The input section start

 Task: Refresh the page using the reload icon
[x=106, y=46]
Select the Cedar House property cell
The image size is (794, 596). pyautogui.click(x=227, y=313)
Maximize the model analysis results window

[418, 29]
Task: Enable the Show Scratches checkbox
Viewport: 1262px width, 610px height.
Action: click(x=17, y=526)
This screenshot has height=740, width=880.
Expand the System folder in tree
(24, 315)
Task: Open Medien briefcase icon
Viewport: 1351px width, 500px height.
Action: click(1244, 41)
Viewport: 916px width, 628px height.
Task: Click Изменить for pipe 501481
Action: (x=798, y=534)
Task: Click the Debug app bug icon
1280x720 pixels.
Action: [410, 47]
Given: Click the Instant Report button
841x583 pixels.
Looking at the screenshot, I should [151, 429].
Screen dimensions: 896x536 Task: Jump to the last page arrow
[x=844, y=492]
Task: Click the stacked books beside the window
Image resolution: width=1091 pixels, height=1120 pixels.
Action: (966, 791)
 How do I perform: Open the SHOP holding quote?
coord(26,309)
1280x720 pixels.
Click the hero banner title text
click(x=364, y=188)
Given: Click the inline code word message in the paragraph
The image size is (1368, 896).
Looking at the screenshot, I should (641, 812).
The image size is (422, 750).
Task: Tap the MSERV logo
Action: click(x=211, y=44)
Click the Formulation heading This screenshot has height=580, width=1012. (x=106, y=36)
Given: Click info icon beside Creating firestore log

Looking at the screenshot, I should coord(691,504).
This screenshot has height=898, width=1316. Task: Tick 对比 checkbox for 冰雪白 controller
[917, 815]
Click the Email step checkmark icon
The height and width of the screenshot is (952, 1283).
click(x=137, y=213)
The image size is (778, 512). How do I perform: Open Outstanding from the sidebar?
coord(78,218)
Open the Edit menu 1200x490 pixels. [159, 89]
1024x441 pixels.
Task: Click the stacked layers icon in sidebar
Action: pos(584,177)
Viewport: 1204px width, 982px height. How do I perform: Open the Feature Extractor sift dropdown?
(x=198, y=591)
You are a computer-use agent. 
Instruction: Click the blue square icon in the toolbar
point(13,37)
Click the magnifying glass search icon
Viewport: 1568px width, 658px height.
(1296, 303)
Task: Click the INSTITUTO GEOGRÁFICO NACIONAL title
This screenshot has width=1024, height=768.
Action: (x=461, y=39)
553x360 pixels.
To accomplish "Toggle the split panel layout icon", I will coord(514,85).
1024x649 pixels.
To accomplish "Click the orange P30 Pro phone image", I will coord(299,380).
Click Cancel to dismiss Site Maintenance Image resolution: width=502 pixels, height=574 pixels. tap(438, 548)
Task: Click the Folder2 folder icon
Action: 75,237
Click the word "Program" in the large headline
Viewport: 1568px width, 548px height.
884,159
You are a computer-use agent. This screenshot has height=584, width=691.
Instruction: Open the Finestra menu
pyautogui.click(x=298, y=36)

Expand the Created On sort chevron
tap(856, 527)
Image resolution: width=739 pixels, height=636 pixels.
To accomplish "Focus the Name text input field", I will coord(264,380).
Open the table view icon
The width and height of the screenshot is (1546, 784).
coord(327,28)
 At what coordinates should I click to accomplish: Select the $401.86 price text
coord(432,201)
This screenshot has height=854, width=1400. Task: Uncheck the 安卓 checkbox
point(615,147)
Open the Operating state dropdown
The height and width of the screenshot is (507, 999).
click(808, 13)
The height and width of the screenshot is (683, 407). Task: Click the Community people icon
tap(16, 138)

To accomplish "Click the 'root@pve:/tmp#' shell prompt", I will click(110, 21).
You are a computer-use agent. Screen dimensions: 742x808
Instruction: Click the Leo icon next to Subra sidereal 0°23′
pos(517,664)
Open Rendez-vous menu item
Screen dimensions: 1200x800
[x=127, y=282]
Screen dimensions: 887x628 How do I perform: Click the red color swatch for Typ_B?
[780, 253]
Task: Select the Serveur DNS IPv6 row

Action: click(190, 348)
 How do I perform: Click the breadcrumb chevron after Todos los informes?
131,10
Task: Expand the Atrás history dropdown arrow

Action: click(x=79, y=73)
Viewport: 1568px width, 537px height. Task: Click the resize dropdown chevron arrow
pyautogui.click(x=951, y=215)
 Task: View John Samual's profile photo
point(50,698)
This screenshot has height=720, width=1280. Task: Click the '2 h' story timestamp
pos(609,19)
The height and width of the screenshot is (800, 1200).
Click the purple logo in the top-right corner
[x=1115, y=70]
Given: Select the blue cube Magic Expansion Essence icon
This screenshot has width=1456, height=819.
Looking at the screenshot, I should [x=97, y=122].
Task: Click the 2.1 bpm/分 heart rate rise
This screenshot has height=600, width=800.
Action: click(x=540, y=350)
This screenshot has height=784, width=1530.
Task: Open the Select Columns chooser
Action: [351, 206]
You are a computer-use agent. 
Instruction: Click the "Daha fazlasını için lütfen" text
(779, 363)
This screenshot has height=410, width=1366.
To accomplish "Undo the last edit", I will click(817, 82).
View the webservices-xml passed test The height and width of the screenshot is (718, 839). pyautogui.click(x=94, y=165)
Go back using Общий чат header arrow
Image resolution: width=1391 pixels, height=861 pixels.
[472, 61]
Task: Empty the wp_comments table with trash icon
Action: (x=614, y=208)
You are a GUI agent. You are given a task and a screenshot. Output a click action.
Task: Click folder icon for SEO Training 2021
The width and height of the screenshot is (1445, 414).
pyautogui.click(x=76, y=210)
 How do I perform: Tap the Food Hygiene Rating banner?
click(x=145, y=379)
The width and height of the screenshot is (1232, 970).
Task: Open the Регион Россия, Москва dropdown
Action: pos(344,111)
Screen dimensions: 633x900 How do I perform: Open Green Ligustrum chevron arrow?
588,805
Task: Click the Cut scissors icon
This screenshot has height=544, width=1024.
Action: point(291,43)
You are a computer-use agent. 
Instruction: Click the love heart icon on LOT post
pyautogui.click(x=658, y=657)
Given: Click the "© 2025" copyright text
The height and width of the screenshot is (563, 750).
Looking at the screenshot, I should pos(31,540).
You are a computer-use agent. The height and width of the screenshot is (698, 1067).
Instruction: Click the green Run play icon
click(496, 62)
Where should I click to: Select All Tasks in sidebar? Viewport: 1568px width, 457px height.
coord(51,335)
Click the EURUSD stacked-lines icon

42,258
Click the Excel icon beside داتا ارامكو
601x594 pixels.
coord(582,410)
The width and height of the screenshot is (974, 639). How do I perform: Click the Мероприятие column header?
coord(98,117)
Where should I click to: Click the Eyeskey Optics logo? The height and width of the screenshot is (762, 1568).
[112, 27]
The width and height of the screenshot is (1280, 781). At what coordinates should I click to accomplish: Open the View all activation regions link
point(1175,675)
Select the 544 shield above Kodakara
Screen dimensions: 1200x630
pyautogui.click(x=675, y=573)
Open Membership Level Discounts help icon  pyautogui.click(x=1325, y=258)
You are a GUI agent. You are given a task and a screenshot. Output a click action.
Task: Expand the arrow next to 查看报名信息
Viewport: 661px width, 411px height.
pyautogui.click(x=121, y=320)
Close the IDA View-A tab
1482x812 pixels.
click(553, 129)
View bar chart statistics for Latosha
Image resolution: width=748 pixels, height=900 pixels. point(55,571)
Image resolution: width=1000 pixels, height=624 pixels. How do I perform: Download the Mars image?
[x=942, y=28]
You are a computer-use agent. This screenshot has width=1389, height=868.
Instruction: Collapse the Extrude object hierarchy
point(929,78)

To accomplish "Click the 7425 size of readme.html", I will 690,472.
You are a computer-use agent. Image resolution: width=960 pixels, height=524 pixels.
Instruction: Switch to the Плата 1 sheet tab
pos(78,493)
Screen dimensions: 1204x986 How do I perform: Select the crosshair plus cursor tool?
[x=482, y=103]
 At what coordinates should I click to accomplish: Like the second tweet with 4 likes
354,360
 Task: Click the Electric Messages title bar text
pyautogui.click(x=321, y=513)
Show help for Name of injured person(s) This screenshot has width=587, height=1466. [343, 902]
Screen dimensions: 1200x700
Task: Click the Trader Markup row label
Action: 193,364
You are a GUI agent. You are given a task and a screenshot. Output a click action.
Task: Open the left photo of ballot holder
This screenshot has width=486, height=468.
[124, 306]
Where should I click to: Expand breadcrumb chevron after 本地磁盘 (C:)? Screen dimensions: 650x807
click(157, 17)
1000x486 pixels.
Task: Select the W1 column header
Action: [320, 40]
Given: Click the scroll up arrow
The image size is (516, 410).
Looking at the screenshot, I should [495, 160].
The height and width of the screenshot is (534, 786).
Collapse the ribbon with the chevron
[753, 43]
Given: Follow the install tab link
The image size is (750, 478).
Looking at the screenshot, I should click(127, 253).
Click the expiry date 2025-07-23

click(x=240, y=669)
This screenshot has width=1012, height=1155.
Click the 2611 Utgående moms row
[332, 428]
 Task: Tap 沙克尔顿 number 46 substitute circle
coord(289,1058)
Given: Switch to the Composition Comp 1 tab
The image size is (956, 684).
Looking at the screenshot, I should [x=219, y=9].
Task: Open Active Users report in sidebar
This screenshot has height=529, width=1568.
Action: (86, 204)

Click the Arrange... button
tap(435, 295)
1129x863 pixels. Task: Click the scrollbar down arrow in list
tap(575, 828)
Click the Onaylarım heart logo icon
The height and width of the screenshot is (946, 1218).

The input section end

_Work to complete_: What you return must be an exact retyping of the lines above starting at the line with "Viewport: 1568px width, 548px height." and ending at the line with "Image resolution: width=739", and nothing besides.

_Response_:
Viewport: 1568px width, 548px height.
884,159
You are a computer-use agent. This screenshot has height=584, width=691.
Instruction: Open the Finestra menu
pyautogui.click(x=298, y=36)

Expand the Created On sort chevron
tap(856, 527)
Image resolution: width=739 pixels, height=636 pixels.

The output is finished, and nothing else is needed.